CLL: The Biologics of Ibrutinib Therapy


Thomas J. Kipps, MD, PhD: We really don’t quite understand what accounts for why patients with deletions in chromosome 11 fare better than, and at least as well as, patients who don’t have deletions in chromosome 11. So right now, we have observation, and there are several reasons that we have put forward as possible explanations for this. But we’re still investigating whether or not those reasons are actually accurate.

I think there’s some research activity that’s now ongoing to try and define, what is it about the deletions in chromosome 11 that make them less able to respond well to chemotherapy? We know practical experience is that patients with deletions in chromosome 11 tend to respond to a chemoimmunotherapy regimen or chemotherapy regimens; however, the duration of the response appears to be shorter than if they did not have deletions in chromosome 11. The exact reason for that is not clear, but it seems to indicate that when the leukemia cells have deletions in chromosome 11, they may have maybe less stability in their genome; they may be getting greater signaling through their receptor, such as the B-cell receptor; and they may be more prone to spinning off variants that could lead to resistance to therapy. But whatever it is, it seems to indicate that patients with deletion 11q may actually have a tendency to relapse faster after stopping chemotherapy.

With ibrutinib, we maintain therapy—we don’t stop therapy—so it may provide the ability to keep that clone from coming back, and that could also be contributing partly to my patients who are doing better. So, I think research still needs to be done to figure out the explanations here. And I think this will be very useful, because then we’ll be able to define what those features are that really govern success with treatment with ibrutinib versus other forms of treatment.

We were trying to evaluate what the relationship is between complete response, a partial response or stable disease, and clinical outcome. Complete response is defined by the IWCLL working group as when you have lymph nodes trickling down to normal size, the blood counts are normal, and you can’t detect leukemia cells in the blood or marrow unless you use very sensitive techniques.

So, the patient should have normal blood counts. They should have no anemia. They should not have a low platelet count. And if they achieve all of that, they have a complete response. This is a definition of good response to treatment, and with chemoimmunotherapy that’s what we want to achieve. Because, chemoimmunotherapy is given for only a short duration of time, up to 4 to 6 months of treatment. Then we stop treatment, at which time we assess for a complete response. And those patients who achieve a complete remission tend to do better than patients, of course, who do not achieve a complete response. A partial response is where they only have 50% reduction in the size of lymph nodes. Obviously, they still have residual disease after treatment.

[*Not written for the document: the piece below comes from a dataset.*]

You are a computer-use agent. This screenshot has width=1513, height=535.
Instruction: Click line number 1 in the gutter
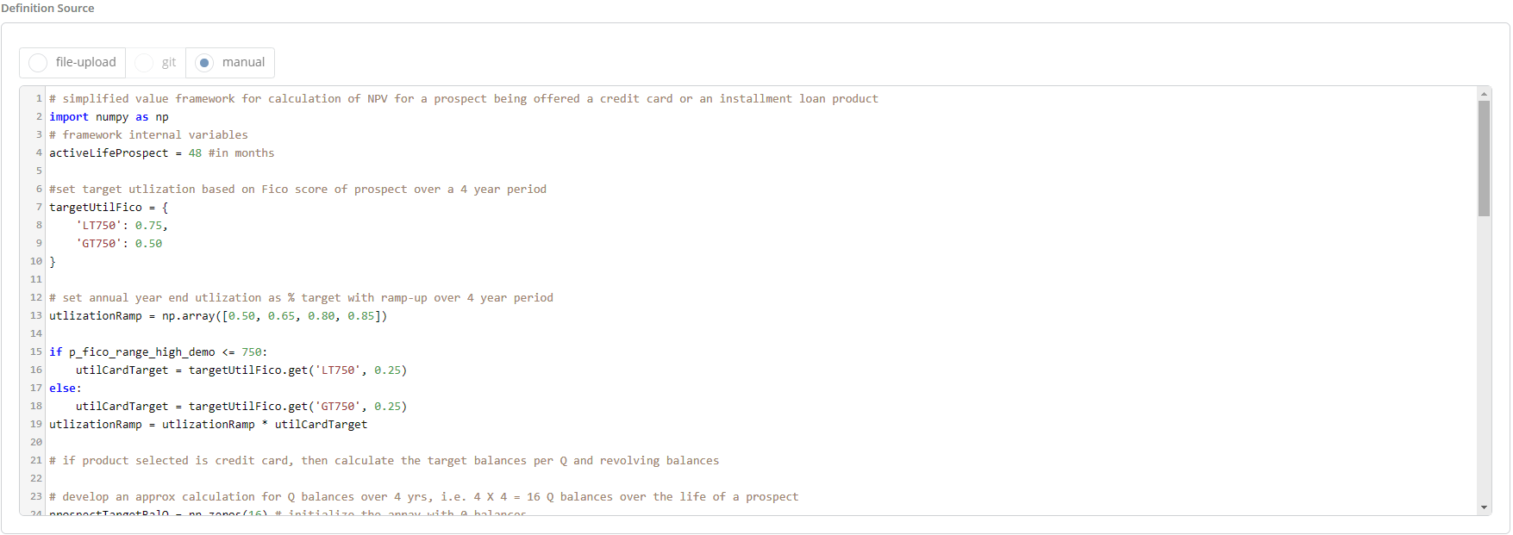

Now with ibrutinib, we do maintain patients on continuous therapy. And so, it’s not the same when we compare the responses with chemoimmunotherapy, because it’s a little bit like apples and oranges. So, what we’re talking about is that patients don’t generally achieve a complete response in the first several months of treatment. Generally speaking, they have what’s called a partial response. Namely, you still can detect leukemia cells in the blood or in the marrow: It’s very easy to detect, even after 9 or 12 months of therapy. But the patients are responding well to treatment, the disease is being maintained, and they’re tolerating the drug well. It doesn’t seem like you have to worry about stopping therapy, because you’re not accumulating a lot of toxicity as you would with chemotherapy. If you administered chemotherapy on and on for months and months and years and years, chances are the patient wouldn’t tolerate that very well.

I think we have to now reassess what it means to be in complete remission versus partial remission, particularly with drugs that we can continue on and on. If the patients are tolerating the drug well and not having any side effects in therapy, then if they’re partial response, that partial response may maintain itself and may even over time turn into a complete response, maybe even after a year or 2 of therapy. And so, it’s like a moving target here. Since they’re continually on therapy, it’s probably safe to say that they’re going to continue to do well as they are doing on therapy at the time.

For that reason, we can’t really equate the 2. And as surrogate markers, which is what these are, these are markers that help to define overall survival—that’s the critical thing. And so, if you look at the RESONATE-2 study where we compared patients with chemotherapy versus patients treated with ibrutinib, we noted that we did not achieve a lot of complete responses, but patients on drug did well and actually had an improved survival over patients treated with chemotherapy, where we did have a few, although not many, complete responses with that regimen. I think that insofar as being able to equate a complete response with survival, that’s difficult for all types of therapy. I think we have to really look at the type of therapy to be able to make the leap of using that as a marker for survival.